Feel free to post your nominations in any of these categories below.
(Kim Hairston/Sun Photographer)

Comments
I grew up in Essex County, NJ and there was a small family chain of ice cream shops called Gruning's. Every year at this time they made peach ice cream. It was the essence of cream, peaches and sugar. I knew as a little kid that it didn't get any better than that. Sadly, I was right and Gruning's is no longer.
Best sugar fix in Baltimore: Berger cookies. Hands down winner.
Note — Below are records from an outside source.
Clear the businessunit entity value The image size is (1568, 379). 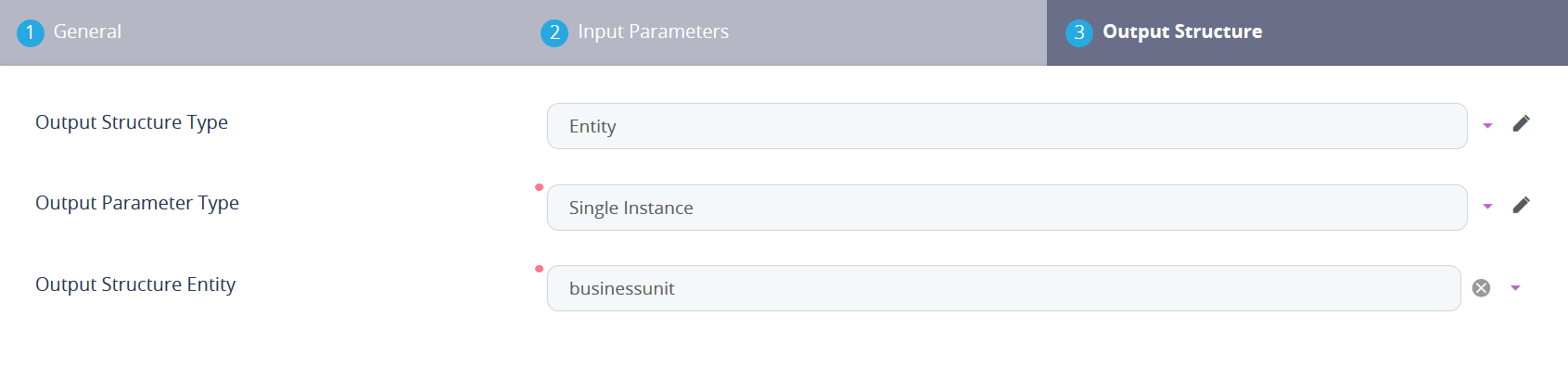pos(1481,288)
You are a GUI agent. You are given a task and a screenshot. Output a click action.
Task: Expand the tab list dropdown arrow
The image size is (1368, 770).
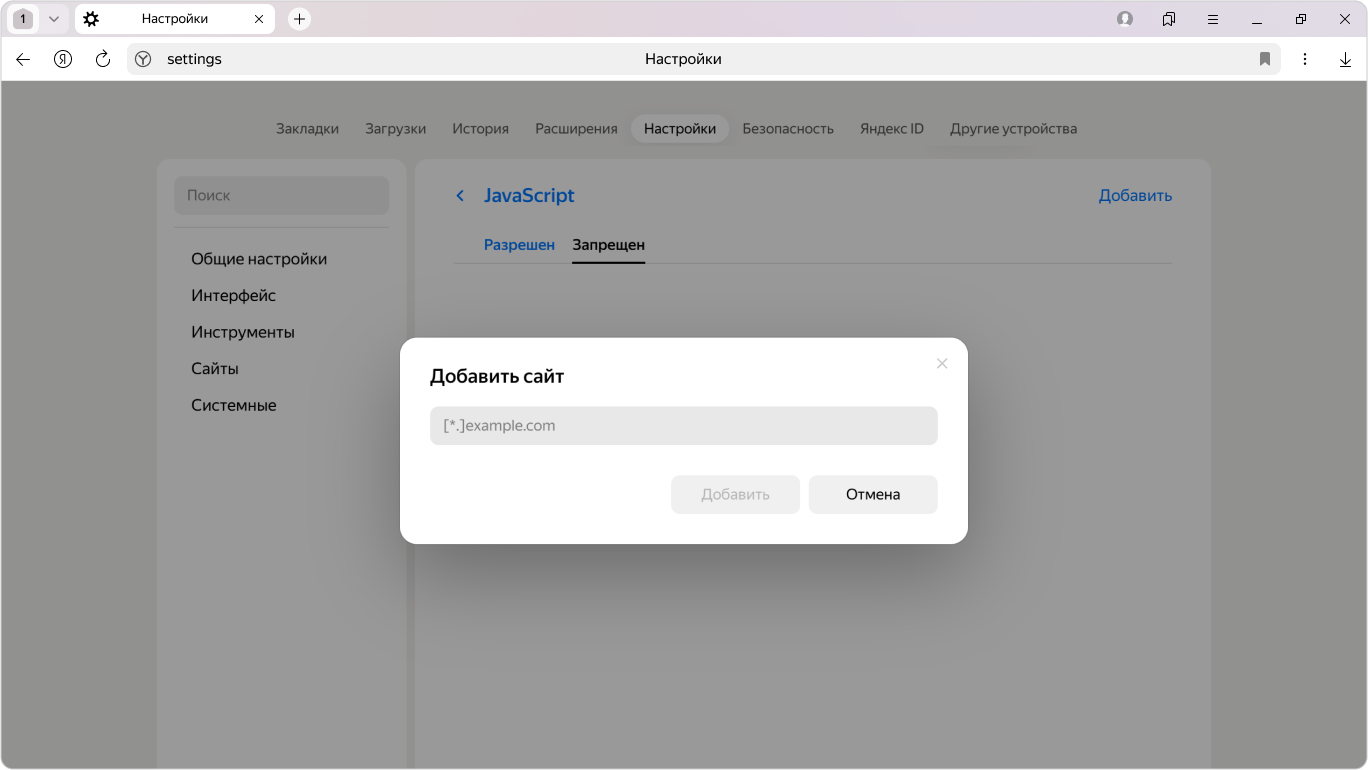click(54, 19)
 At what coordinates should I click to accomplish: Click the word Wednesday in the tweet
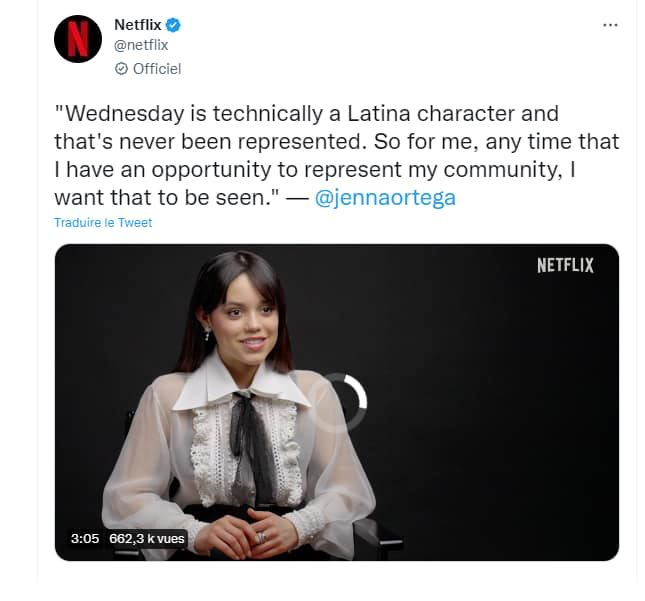pos(125,114)
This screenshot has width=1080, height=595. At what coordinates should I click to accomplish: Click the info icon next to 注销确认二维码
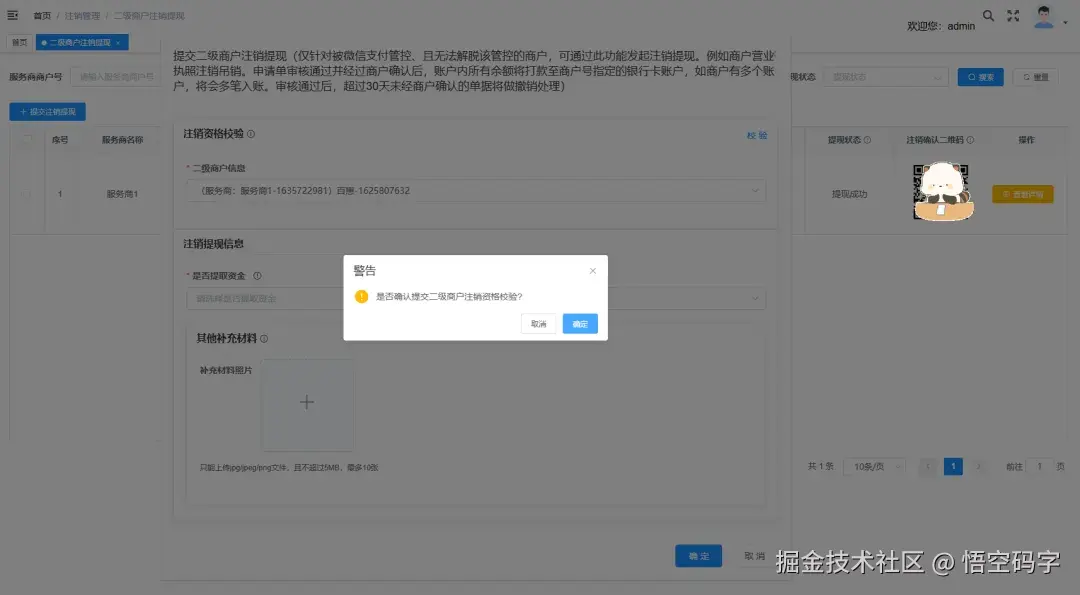[x=970, y=139]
Posted by: mdlrvrmuncher | August 19, 2007 6:59 PM
Speaking of peach ice cream - my grandmother had peach, apple, and sour cherry trees. When the peaches came in, she made the most amazing peach ice cream. She made the mixture and we all fought over cranking the ice cream maker. Grandpa would finish it when the handle was too hard for us to turn. We never found a recipe for this ice cream in my grandmother’s peach ice cream among her books and recipe cards and notes.
I have tried but have never been able to duplicate that ice cream.
Posted by: Janet | August 20, 2007 7:37 AM
Janet, my mother-in-law's peach ice cream is made of peaches, sugar, eggs, milk and cream. It's rich as sin, and might be just what you're looking for. I'm willing to share the recipe.
Posted by: Anonymous | August 20, 2007 3:44 PM
I would love to have your mother-in-law's recipe. Thanks!!
I don't know if Elizabeth wants recipes posted here. My email address is harbingerdc@earthlink.net.
Posting recipes is fine -- but only if they're wonderful :-)
Posted by: Janet | August 21, 2007 7:06 AM
Another of my most missed treat from childhood is a real snowball. The lady a few blocks down sold them from her basement. You went in the basement door and she would shave the ice to order. No machines, just a big block of ice and an ice shaver.
Snowballs made using ice machines just are not the same. Oh, and my favorite flavor was egg custard.
Posted by: Janet | August 21, 2007 7:09 AM
Alas, my favorite Baltimore summer treat is no more. Does anyone else remember the dry-ice bowls piled with individual bite-sized fruit-shaped and fruit-flavored ice cream from Hendler's? We used to order them for summer parties and picked them up at the Reed's Drugstore in Reisterstown. Strawberry ice cream in the shape of a strawberry, black walnut in the shape of a walnut, peachy peaches, etc. Some even had little plastic "stem" picks on top. Nice icy crunch as you bit into it on a hot July night. Hendler's is long gone now, but how I'd love to find small molds to make my own with!!
Posted by: mward | August 21, 2007 6:46 PM
Ice cream treats from Fiske's with a ceramic prize in the center. And Ortmuller's candies from Lexington Market.
More pedestrian memories were Hendler's and Delvale ice cream. They, too, were locally made.
Posted by: David | August 23, 2007 4:41 PM
I'm a little late "replying," but I was just talking about those individual bite-sized fruit-shaped and fruit-flavored ice creams. I couldn't remember if they were from Hendler's or Fiske's, so I Googled it and there you were. I wish someone would bring them back.